Methicillin-resistant Staphylococcus aureus (MRSA), the
tough-to-treat germ causing the recent infections, is nowhere on the
list — even though the state Division of Public Health requires that
authorities be notified of illnesses caused by the drug-resistant
bacteria.
"We have not received any word from district health to report this as a common communicable disease," Chambers said.
A spokeswoman for the health district, headquartered in Dalton,
could not explain why the school system is asked to report some
infectious diseases but not others, such as MRSA, which was added to
the state's list of so-called notifiable diseases three years ago.
But state and local public health officials themselves differ on
when those staph infections need to be reported. Experts at the state
office said MRSA-related staph infections need to be reported only when
there's been a severe case resulting in hospitalization or death or a
series of milder cases that appear to be linked.

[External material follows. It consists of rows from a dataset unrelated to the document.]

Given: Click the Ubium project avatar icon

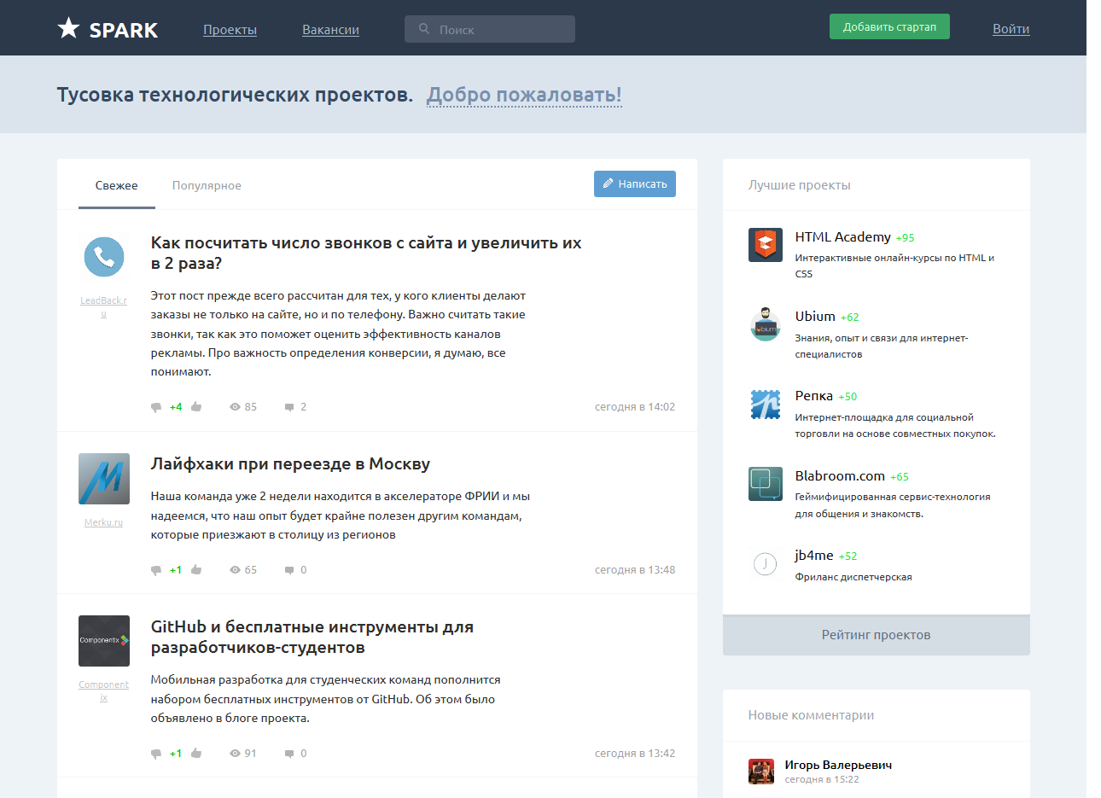Looking at the screenshot, I should click(765, 324).
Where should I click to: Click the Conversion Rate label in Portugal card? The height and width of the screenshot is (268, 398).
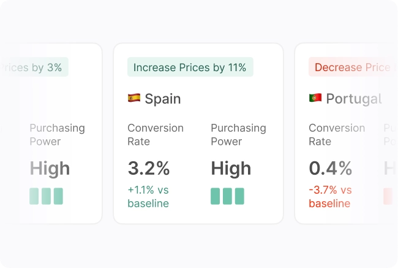337,134
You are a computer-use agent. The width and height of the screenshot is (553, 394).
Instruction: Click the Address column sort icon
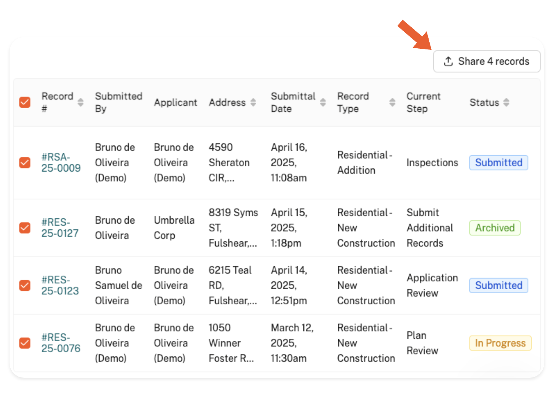[253, 102]
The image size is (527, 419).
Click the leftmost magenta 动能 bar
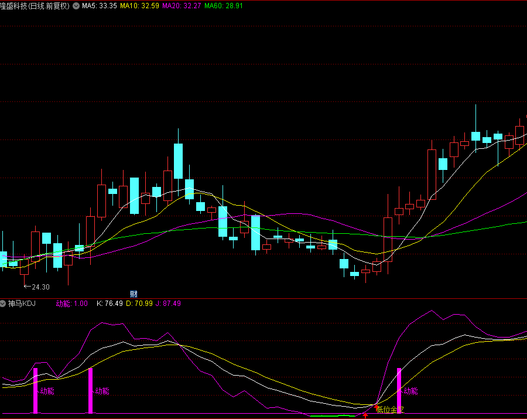coord(35,390)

However, Dr. Steven Katkowsky, director of public heath at Fulton
County's Department of Health and Wellness, said he wants to know about
every case regardless of the severity. Otherwise, he said, outbreaks
may be missed.
"If you're seeing one case, do you know if that's part of a
cluster?" he said. "[Only] reporting clusters presumes that the same
person is going to see all of the cases, which to me seems a little
unlikely."
In recent weeks, public school students throughout metro Atlanta
have been diagnosed with staph infections similar to the bacteria that
killed a high school student in southern Virginia last week. At least
23 local cases have been reported this school year — though not all
have been confirmed as the type that resist treatment with common
antibiotics.
School officials say student staph infections, which often look like
spider bites, are common. And medical experts say the type that are
resistant to treatment are increasing. Still, notification of parents
or teachers doesn't seem to be the norm.
Last year, three public school students at three different campuses
in Atlanta were diagnosed with MRSA — all of which, administrators
said, were reported to the county health department. None of the cases,
however, were reported to parents at the affected schools because
officials considered them "isolated" incidents.
Yet last week, when Atlanta officials learned one student at
Southside High School had the staph infection in another apparently
isolated incident, the principal sent a letter to parents the same day.
What was the difference?
According to Atlanta administrators, the "heightened awareness" brought on by the media.